Questa è semplicemente la realtà che fa da sfondo all’ennesima morte nell’incendio della baraccopoli di san Ferdinando.

La logica dello sfruttamento, che nessuna legge sul caporalato è stata in grado di limitare – anche per l’opposizione della Lega alla sua applicazione – è ovviamente la prima responsabile di queste tragedie.

I profitti del settore agroalimentare si basano sulla compressione spasmodica dei salari e sulla durata abnorme della giornata di lavoro. L’illegalità estrema delle condizioni di lavoro è alla base di quello che si può definire come un vero e proprio modo di produzione schiavistico. Ma a questo appartengono anche la gestione dei trasporti dei lavoratori (tra il 4 e il 6 agosto 2018 morirono 16 migranti in due incidenti stradali nel foggiano) e le condizioni di vita nelle baraccopoli. Si muore sul lavoro e si rischia la morte per lavorare.

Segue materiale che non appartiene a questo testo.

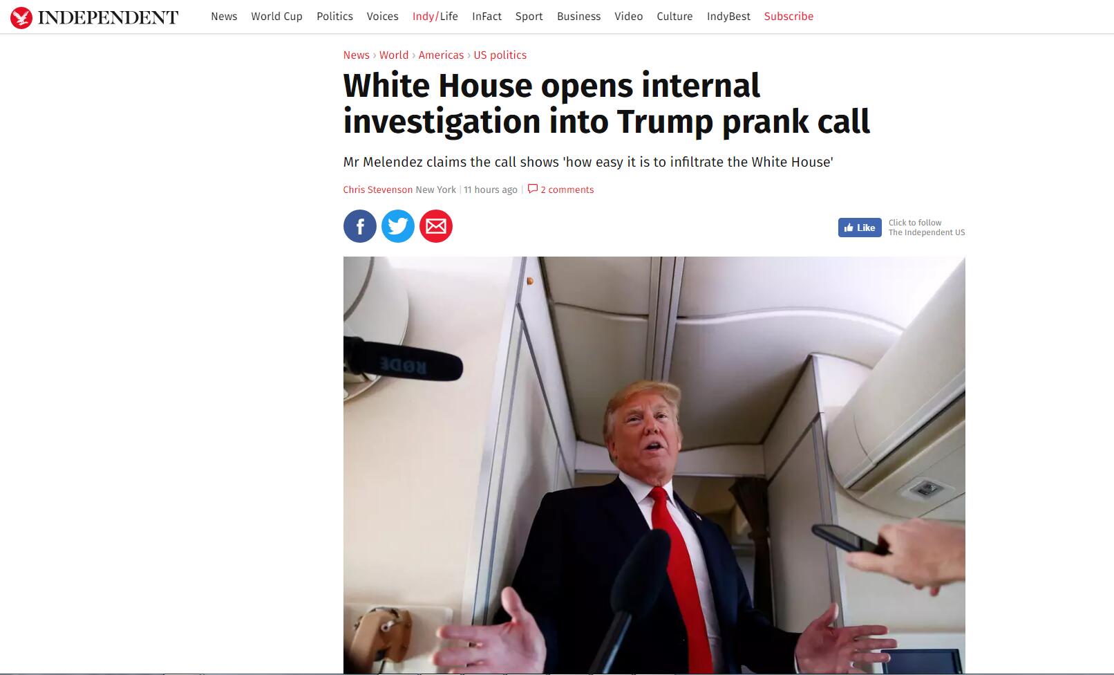
Task: Click the comments speech bubble icon
Action: (x=532, y=189)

La cultura – chiamiamola così – del governo in carica è del tutto coerente con un sistema di sfruttamento del lavoro che un certo illuminismo riteneva superato da secoli. Da una parte c’è l’elargizione grillina di un «reddito di indigenza», subordinato a sistemi disciplinari e di controllo degni dell’Inghilterra settecentesca. Dall’altra, la cultura politica leghista, incarnata nel corporativismo della piccola azienda, della famiglia in cui lavoratori e padroni sono sulla stessa barca, è profondamente ostile allo sviluppo di logiche sindacali e rivendicative sanamente conflittuali. Il conflitto materiale sul luogo di lavoro è stato sostituito, nel corso degli ultimi decenni, e con il contributo decisivo del riformismo, da conflitti emotivi, basati sull’esistenza di un nemico simbolico: lo straniero, il migrante, il profugo, il «negro» che preme alle porte.

E qui veniamo al luogo in cui tutti questi cambiamenti precipitano: l’umanità marginale, superflua, eccedente, costretta a vivere nelle discariche per sopravvivere con 25 euro al giorno.

L’obiettivo politico di Salvini non è, né mai potrà essere, eliminare le basi dello sfruttamento e le condizioni disumane di vita dei migranti impiegati in agricoltura. È eliminare la visibilità loro e dei loro insediamenti, con un duplice profitto: confermarsi come il politico dell’ordine a tutti i costi e rendere ancora più ricattabile l’umanità alla deriva nelle nostre campagne.

La chiusura degli Sprar, l’abolizione della protezione umanitaria e la stretta contro gli stranieri devianti hanno come effetto principale la riduzione dei migranti a schiavi potenziali. E qui, si scopre facilmente, tutto si tiene: se l’eliminazione delle Ong dal Mediterraneo, a partire dalla campagna contro i «taxi del mare», rende invisibili, e quindi accettabili, i naufragi, la ruspa promessa da Salvini contro le baraccopoli rende invisibile l’esistenza dei nuovi schiavi.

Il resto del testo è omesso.